Wed 29 Jun 2011
Filed under: International
The United States is prepared to have a positive relationship with Myanmar and seeks better international coordination in encouraging democratic reform in the Asian country, the nominee to be U.S. special envoy said Wednesday.
Derek Mitchell, who is currently a senior defense official for Asia-Pacific affairs, said that the inability of key members of the international community to coordinate their approach had undermined their efforts to press the government of Myanmar, also known as Burma, to free political prisoners and hold dialogue with its opponents.
While signaling willingness to improve U.S.-Myanmar ties, Mitchell was critical of Myanmar’s claims to have made a transition to civilian rule after elections last year, saying its political system falls far short of representative democracy.
“Burma remains a country at war with itself and distrustful of others,” Mitchell said at a confirmation hearing before a Senate panel. “Burma is the poorest country in Southeast Asia and a source of great concern and potential instability in the region.”
His comments came as Myanmar’s government warned pro-democracy leader Aung San Suu Kyi against engaging in political activities, and issued a thinly veiled threat ahead of her planned first tour outside the main city Yangon since her release from house arrest seven months ago. A commentary in state newspapers Wednesday said the trip could trigger riots and chaos.

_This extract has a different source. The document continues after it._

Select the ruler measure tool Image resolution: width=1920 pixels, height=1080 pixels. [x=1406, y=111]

John Kerry, chairman of the Senate Foreign Relations Committee, said the appointment of the special envoy offers Myanmar’s leaders an opportunity to redefine their relationship with the United States.

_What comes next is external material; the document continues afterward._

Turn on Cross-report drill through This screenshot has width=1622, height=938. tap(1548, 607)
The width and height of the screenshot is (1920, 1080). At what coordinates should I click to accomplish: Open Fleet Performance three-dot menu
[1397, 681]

“I and others will be watching to see whether Burma’s government is interested in a path towards peace and democracy or whether it remains anchored to the failed policies of the past. A critical upcoming test will be Aung San Suu Kyi’s ability to speak freely and move about the country,” Kerry said.
In the past year-and-a-half, the Obama administration has shifted from a policy of isolating Myanmar generals to engaging them. That has not yielded the desired results: the release of the more than 2,000 political prisoners and a government dialogue with Suu Kyi, whose party has been de-registered after it boycotted the November elections.
Myanmar came under military rule in 1962 and has brutally suppressed political dissent since then. Suu Kyi’s National League for Democracy swept 1990 elections but was barred from taking power.
If confirmed, Mitchell said he would seek a “candid dialogue” with the government and would respond “flexibly” to evolving conditions there. But he said that the government had not yet taken steps to merit lifting sanctions – a step which Myanmar’s neighbors in the Association of Southeast Asian Nations have been calling for since the flawed poll.
Mitchell said he would coordinate with international partners including ASEAN, India, China, Europe, South Korea and Japan, to see if they can “find ways to come together with a more coherent approach” in dealing with Myanmar.
Mitchell said it was “absolutely critical” that Myanmar abide by U.N. nonproliferation sanctions that bar military trade with North Korea. His comments reflected international concern that Pyongyang could have exported missile technology to Myanmar, and that Myanmar’s rulers may have nuclear ambitions.